From this, can you determine how many socks of each colour are in your drawer? There may be multiple solutions - if so, pick the solution with the fewest total number of socks, but still allowing you to wear a couple of same color socks.

Input

Input consists of multiple problems, each on a separate line. Each problem consists of the integers p and qseparated by a single space. Note that p and q will both fit into an unsigned long integer.
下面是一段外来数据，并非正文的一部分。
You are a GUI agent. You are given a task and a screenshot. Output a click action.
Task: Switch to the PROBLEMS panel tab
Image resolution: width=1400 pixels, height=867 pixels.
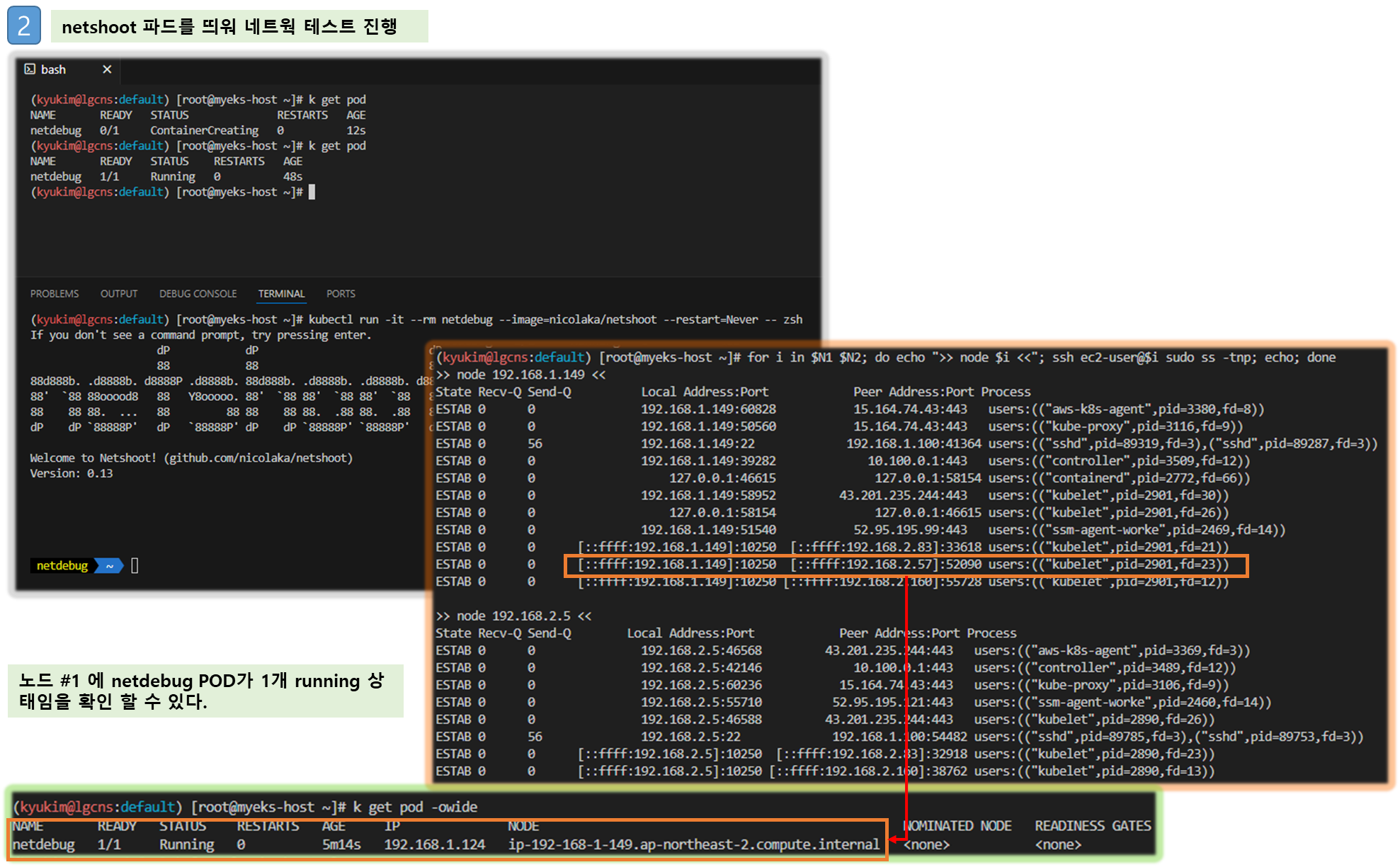pyautogui.click(x=55, y=293)
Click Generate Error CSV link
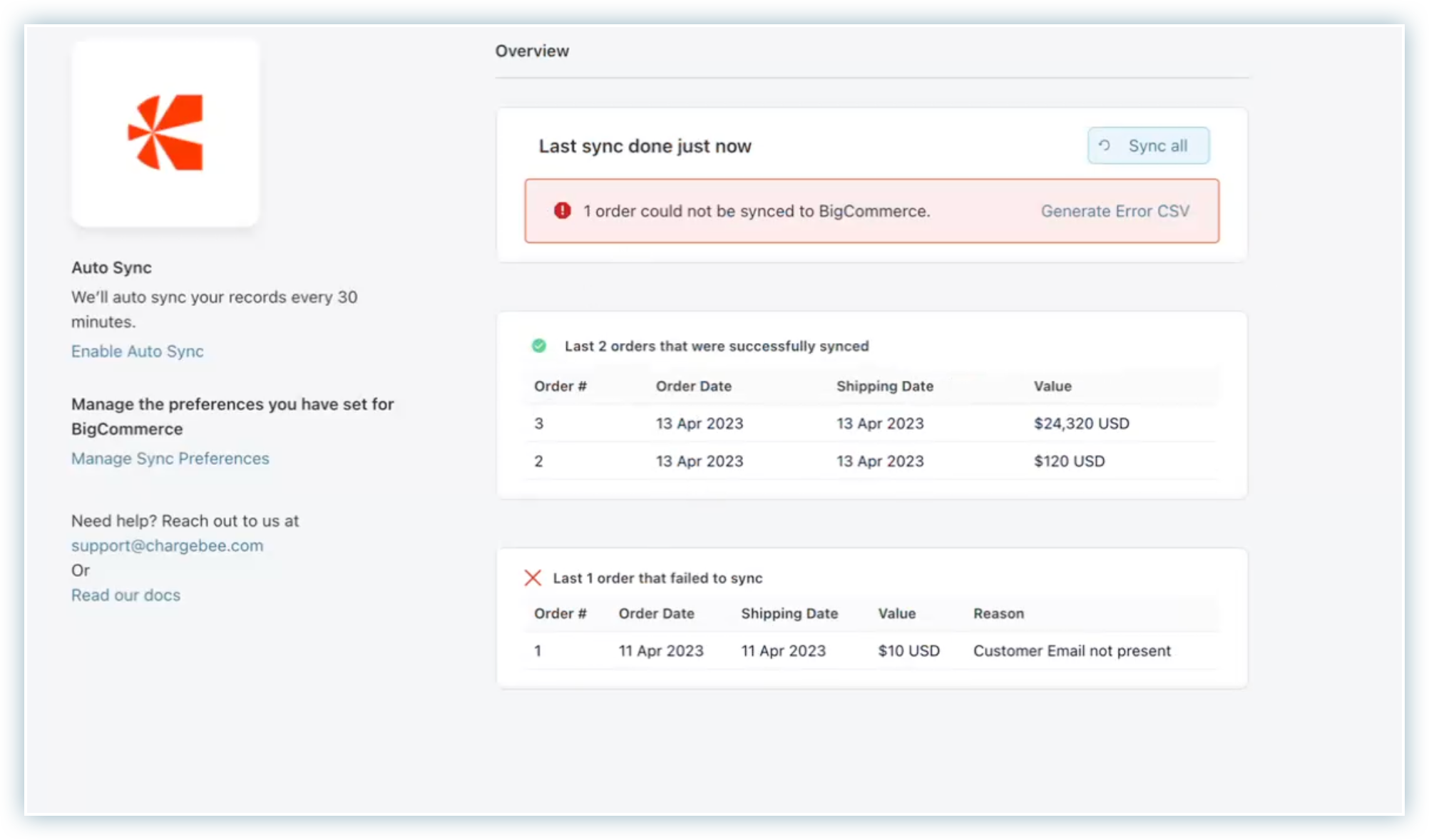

Input is terminated by a line consisting of two zeroes.

Output

For each problem, output a single line consisting of the number of red socks and the number of black socks in your drawer, separated by one space. If there is no solution to the problem, print "impossible".

Sample Input

1 2
6 8
12 2499550020
56 789
0 0

Sample Output

3 1
7 1
4 49992
impossible

题意：给定p和q，然后你有n双红袜子，m双黑袜子，取两次（不放回），都是红袜子的概率为p/q。输出n，m

思路：列出式子 n / (n + m) * (n - 1) / ( n + m - 1) = p / q = n * (n - 1) / (n + m) * (n + m - 1); 然后已知袜子总数为50000.这样只要枚举50000以内，i * (i - 1)的数字作为分母。然后分子为i * (i - 1) / q * p 。分子也要是j * ( j - 1)的形式，在去枚举一次j如果符合就输出即可。

代码：

#include <stdio.h>
#include <string.h>
const long long N = 50000;
long long p, q, n, m, i, j;

void solve() {
	for (i = 2; i <= N; i ++) {
		m = i * (i - 1);
		if (m % q) continue;
		n = m / q * p;
		for (j = 2; j * (j - 1) <= n; j ++) {
			if (j * (j - 1) == n) {
				printf("%lld %lld\n", j, i - j);
				return;
			}
		}
	}
	if (i == N + 1)
		printf("impossible\n");
}

int main() {
	while (~scanf("%lld%lld", &p, &q) && p || q) {
		if (p == q) printf("2 0\n");
		else if (p == 0) printf("0 2\n");
		else solve();
	}
	return 0;
}